Sukardi mengungkap, pelemparan molotov itu bukan terjadi secara tiba-tiba. Sebelum kejadian, istrinya sempat mendapatkan teror melalui pesan singkat di WA (WA).
“Oh jika itu nan pesan (teror) tertulis itu ke istri saya. Ke istri saya dikirim ke istri saya tapi ya kalimatnya saya kurang enggak, enggak begitu perhatikan. Jadi hanya kalimatnya itu ya ‘dasar istri pengacara penipu’ lah gitu kasarnya, begitulah bahasanya, isi selanjutnya itu ada di handphone gitu,” ucapnya saat ditemui kumparan di rumahnya, Minggu (5/7).
Sukardi mengatakan, teror hanya menyasar istrinya. Sementara itu, dia tidak pernah dikirimkan pesan-pesan serupa.
“Ke saya enggak, hanya di satu itu saja si menyerang. Ya di situ satu aja, enggak nan lain, enggak ada,” ucapnya.
Kasus ini tengah dalam investigasi polisi.

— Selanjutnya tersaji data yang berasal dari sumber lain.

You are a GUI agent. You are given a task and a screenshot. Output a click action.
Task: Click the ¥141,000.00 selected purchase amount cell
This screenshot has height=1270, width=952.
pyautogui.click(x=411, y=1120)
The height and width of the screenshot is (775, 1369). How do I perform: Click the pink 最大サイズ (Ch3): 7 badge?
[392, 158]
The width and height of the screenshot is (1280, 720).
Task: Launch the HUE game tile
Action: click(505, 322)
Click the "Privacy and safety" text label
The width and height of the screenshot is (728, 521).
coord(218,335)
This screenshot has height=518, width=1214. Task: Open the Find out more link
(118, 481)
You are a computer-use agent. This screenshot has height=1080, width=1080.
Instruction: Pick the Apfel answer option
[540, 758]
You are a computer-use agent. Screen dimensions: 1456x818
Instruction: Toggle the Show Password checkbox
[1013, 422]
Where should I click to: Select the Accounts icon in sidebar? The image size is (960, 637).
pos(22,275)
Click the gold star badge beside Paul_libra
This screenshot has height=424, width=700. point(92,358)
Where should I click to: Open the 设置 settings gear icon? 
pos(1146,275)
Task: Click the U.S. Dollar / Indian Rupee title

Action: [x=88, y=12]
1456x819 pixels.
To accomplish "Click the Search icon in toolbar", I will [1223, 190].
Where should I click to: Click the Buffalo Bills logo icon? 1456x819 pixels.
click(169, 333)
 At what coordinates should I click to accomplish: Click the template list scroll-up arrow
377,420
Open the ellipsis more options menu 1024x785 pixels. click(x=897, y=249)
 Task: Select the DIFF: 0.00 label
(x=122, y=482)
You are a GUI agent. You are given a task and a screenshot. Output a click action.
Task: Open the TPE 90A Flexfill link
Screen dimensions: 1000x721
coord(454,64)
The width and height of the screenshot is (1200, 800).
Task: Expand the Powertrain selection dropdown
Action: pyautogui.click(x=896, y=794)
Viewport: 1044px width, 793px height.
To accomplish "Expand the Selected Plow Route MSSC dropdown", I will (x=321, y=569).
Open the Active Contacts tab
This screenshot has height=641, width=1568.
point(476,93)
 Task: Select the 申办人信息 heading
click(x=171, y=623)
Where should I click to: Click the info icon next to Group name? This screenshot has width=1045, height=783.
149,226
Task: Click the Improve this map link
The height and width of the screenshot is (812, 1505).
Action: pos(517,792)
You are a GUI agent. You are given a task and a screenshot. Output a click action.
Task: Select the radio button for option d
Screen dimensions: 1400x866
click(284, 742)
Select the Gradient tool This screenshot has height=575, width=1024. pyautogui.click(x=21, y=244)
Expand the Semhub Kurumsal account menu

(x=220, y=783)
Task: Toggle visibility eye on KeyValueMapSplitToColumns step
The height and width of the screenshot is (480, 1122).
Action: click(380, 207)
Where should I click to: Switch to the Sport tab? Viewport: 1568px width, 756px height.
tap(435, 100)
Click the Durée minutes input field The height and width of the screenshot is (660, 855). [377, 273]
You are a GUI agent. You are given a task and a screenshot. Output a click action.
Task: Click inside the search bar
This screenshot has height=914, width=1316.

Motif pelaku sedang didalami. Polres Metro Jakarta Timur nan menerima laporan Sukardi telah memeriksa sejumlah saksi.
Berdasarkan keterangan saksi, kejadian bermulai saat dua orang berboncengan sepeda motor menghampiri rumah Sukardi di Jalan Mustika Ratu, Ciracas, Jaktim, sekitar pukul 02.30 WIB awal hari Selasa (1/7). Keduanya terlihat membawa botol nan diduga berisi bahan mudah terbakar.
Keduanya pun melarikan diri usai melemparkan botol tersebut ke arah pagar rumah Sukardi. Api membakar gerbang rumah Sukardi.